Backgrounds: It is widely recognized that thyroid dysfunction is a potential cause of heart failure (HF). In HF, one of the alterations of thyroid functions is referred to as low T 3 syndrome marked by a reduction in serum free triiodothyronine (T 3 ) with normal levels of thyroid-stimulating hormone (TSH). However, there is little information available about the association between low T 3 syndrome and future cardiac events in patients with acute decompensated heart failure (ADHF), relating to left ventricular ejection fraction (LVEF). Methods and Results: We studied 565 patients admitted for ADHF with survival discharge in our prospective cohort study. Laboratory data including free T 3 , thyroxine and TSH were obtained at discharge.
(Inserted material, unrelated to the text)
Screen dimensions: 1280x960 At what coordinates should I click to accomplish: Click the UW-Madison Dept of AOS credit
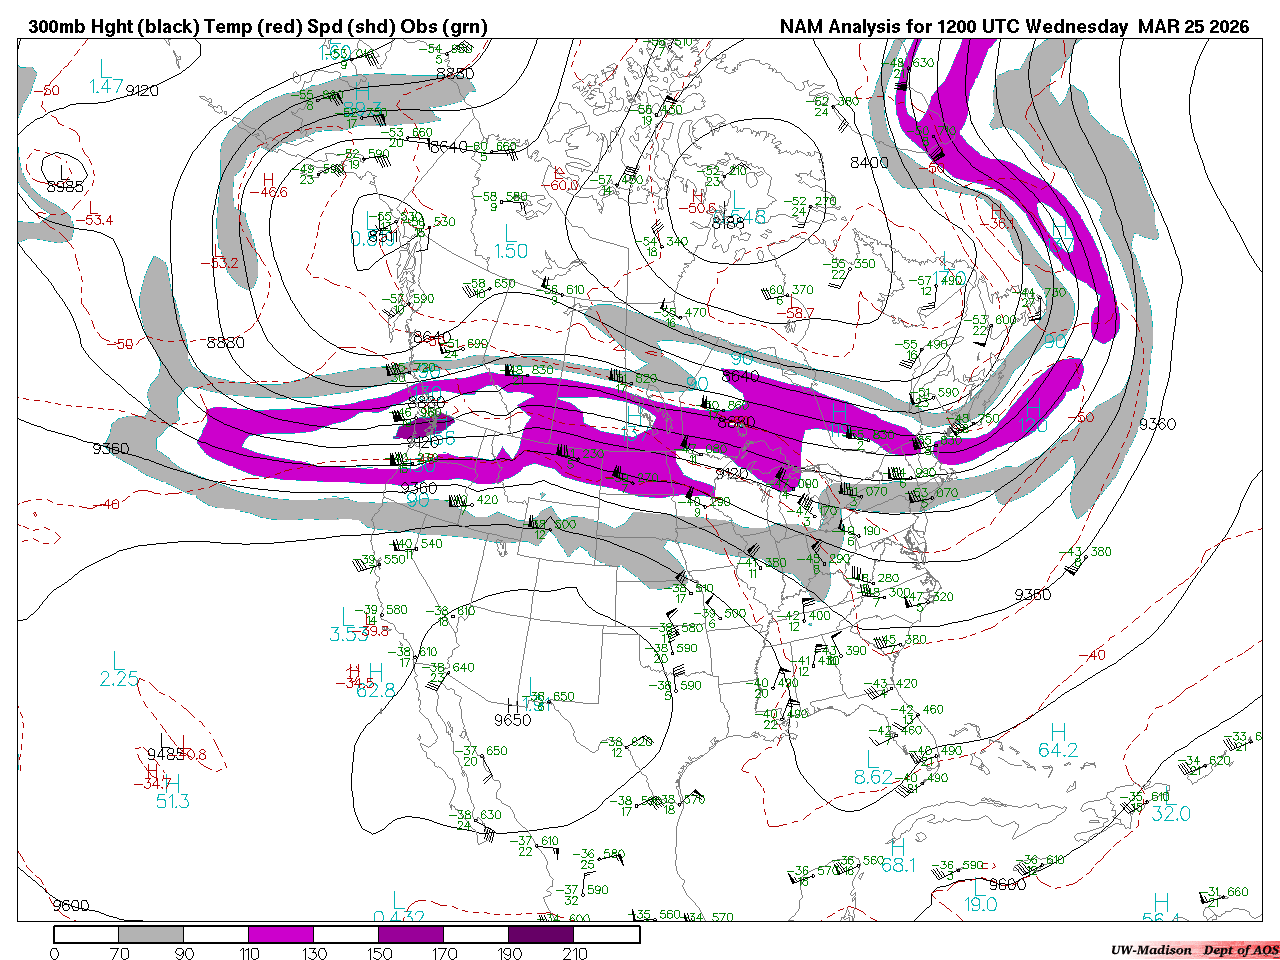pyautogui.click(x=1194, y=950)
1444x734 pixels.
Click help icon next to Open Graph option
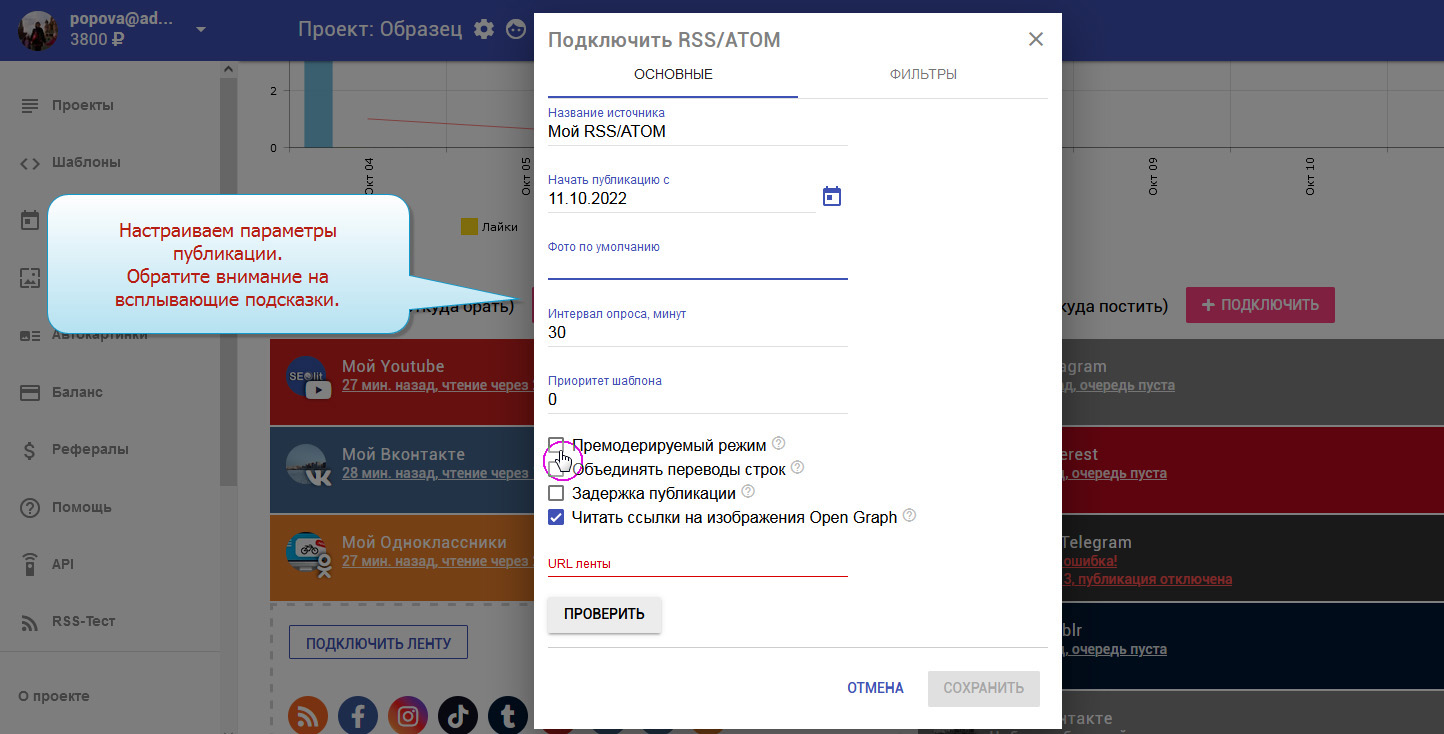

Among the patients with euthyroid (0.35 μU/mL <TSH <4.94 μU/mL, n=438), there was 62 patients who were diagnoses as low T 3 syndrome (free T 3 ≦1.68 pg/mL). The primary end point of this study was all-cause death (ACD). During a mean follow up period of 2.9±1.4 years, 121 patients died. Study subjects were stratified into two LVEF subgroup as follows; 239 patients had LVEF<50% (HFrEF), and 199 patients had LVEF≧50% (HFpEF). While 68 HFrEF parients died, 53 HFpEF patients died. Kaplan-Meier curve analysis revealed that patients with the low free T 3 group had the greater risk of ACD than those with the normal free T 3 group in both LVEF subgroup (log-rank p=0.0233 in HFrEF and p=0.0265 in HFpEF). Multivariate Cox analysis showed that free T 3 was significantly associated with ACD after multivariable adjustment for major confounders, such as age, sex, systolic blood pressure and plasma brain natriuretic peptide level in both LVEF subgroup (p=0.0039 in HFrEF, p=0.0487 in HFpEF). Conclusion: Low T 3 syndrome was significantly associated with poor outcome in ADHF patients with both HFrEF and HFpEF.